■ PAGE TEXT:
* BEGIN *

Advertisement

How To Respond To ISIS? Insanity Calls For Sanity

Demonstrators chant anti-Islamic State group slogans and carry posters with pictures of Jordanian King Abdullah II, late King Hussein and slain Jordanian pilot, Lt. Muath al-Kaseasbeh, during an anti-ISIS rally in Amman, Jordan, Friday, Feb. 6, 2015. Several thousand people marched after Muslim Friday prayers in support of the king's pledge of a tough military response to the killing of the pilot. (Nasser Nasser/AP)
Demonstrators chant anti-Islamic State group slogans and carry posters with pictures of Jordanian King Abdullah II, late King Hussein and slain Jordanian pilot, Lt. Muath al-Kaseasbeh, during an anti-ISIS rally in Amman, Jordan, Friday, Feb. 6, 2015. Several thousand people marched after Muslim Friday prayers in support of the king's pledge of a tough military response to the killing of the pilot. (Nasser Nasser/AP)

If the situation were not so sadly serious, there would be fodder for comedy in the responses of various Islamic leaders who have called for the brutal deaths of the ISIS executioners who burned alive a 26-year old Jordanian pilot — and filmed it — last Tuesday. Unfortunately, there is nothing at all humorous about the cry for vengeance issued by the Grand Imam Ahmed al-Tayeb, head of Sunni Islam’s top university, Al-Azhar, in Egypt. Al-Tayeb has called for the extremists to be “killed, crucified or [have] their hands and legs cut off.” It is not just horrifying; it is a reaction as antiquated as the 1,000- year-old academic institution he leads.

This response fails to recognize the responsibility to behave properly rather than merely reactively in the face of a challenge such as this. Calls for bloody, deadly retaliation ignore another, better option: the moral high road. Provocation does not confer license. Coupled with Jordan’s regrettable decision to execute two prisoners in response to the killing of First Lt. Moaz al-Kasebeh, it seems that the world is losing its senses. (Jordan’s King Abdullah II was in Washington with our Nobel Peace Prize-winning President Obama when Jordan executed the prisoners.)

At a very basic level, killing two prisoners, even in a legitimate state-sanctioned act, in direct response to the brutal murder of one prisoner, is both escalation and provocation. It is a game of one-upmanship that leads nowhere but down. It is far more likely that Jordan’s response will embolden the martyr-driven group, not scare them into stopping. It would have been better for Jordan to have either done nothing in direct reaction to their pilot’s immolation or to deliver the prisoners offered in exchange for the pilot, as planned.

* END *

■ ENTRIES SUPPLIED:

* BEGIN *

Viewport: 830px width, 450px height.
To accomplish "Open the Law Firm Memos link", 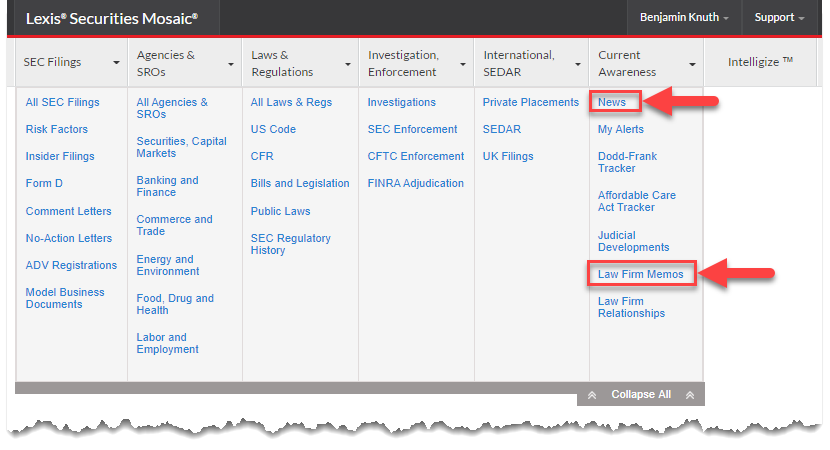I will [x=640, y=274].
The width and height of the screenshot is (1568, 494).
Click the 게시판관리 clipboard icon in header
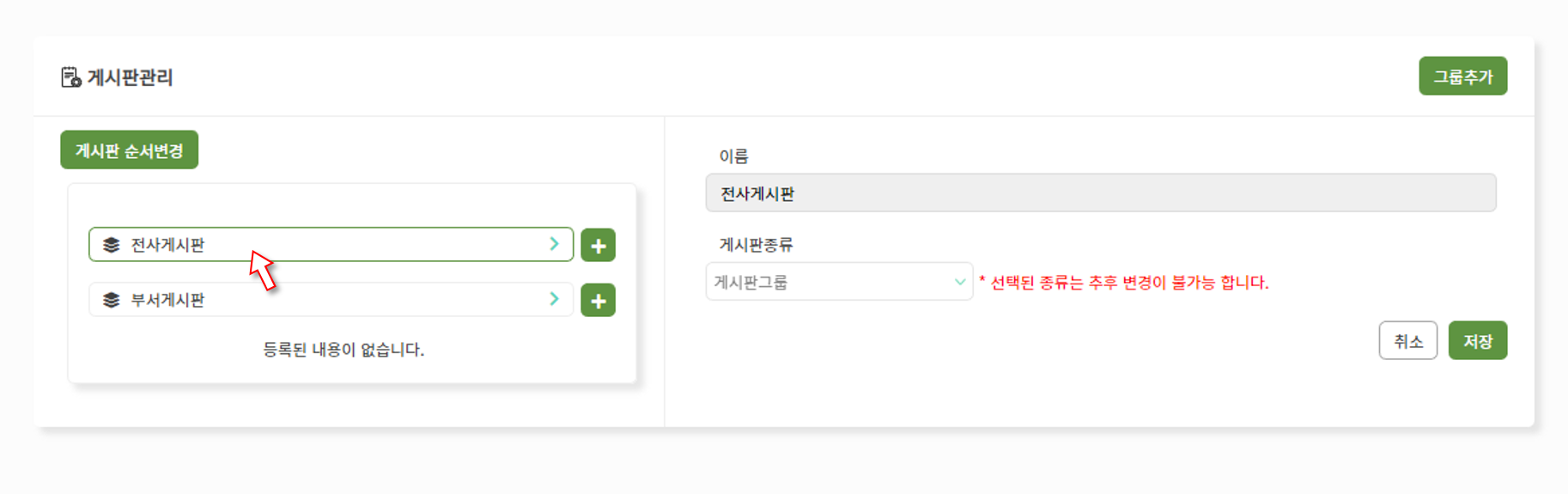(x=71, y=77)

* END *

■ AIM 1:
In the article on responding to ISIS, how many prisoners did Jordan execute in response to the pilot's killing?
■ AIM 2:
Please write the next part of the article on responding to ISIS, picking up right after its last paragraph.

■ EXPECTED ANSWER 1:
Two.

■ EXPECTED ANSWER 2:
Following through on the exchange may seem ridiculous, but it would have further undermined the already miniscule and rapidly dwindling popular support for ISIS. It would have been a courageous witness of sanity in the face of insanity — a valiant refusal to act as others are acting.

...killing two prisoners, even in a legitimate state-sanctioned act, in direct response to the brutal murder of one prisoner, is both escalation and provocation.

I would contrast the responses of the Islamic leaders who have spoken of retaliation with Pope Francis’s response to recent terrorist attacks in France. The Pope reminded both the offender and the offended that violence and provocation are wrong. To raise our sights above revenge and rights to a higher vision of compassion, the charismatic leader of the Roman Catholic Church warned, “One cannot provoke, one cannot insult others’ faith, one cannot tease about faith.”

The Pope also said, “One cannot offend, make war, kill in the name of one’s own religion – that is, in the name of God. To kill in the name of God is an aberration.”

To call for death as revenge is, too.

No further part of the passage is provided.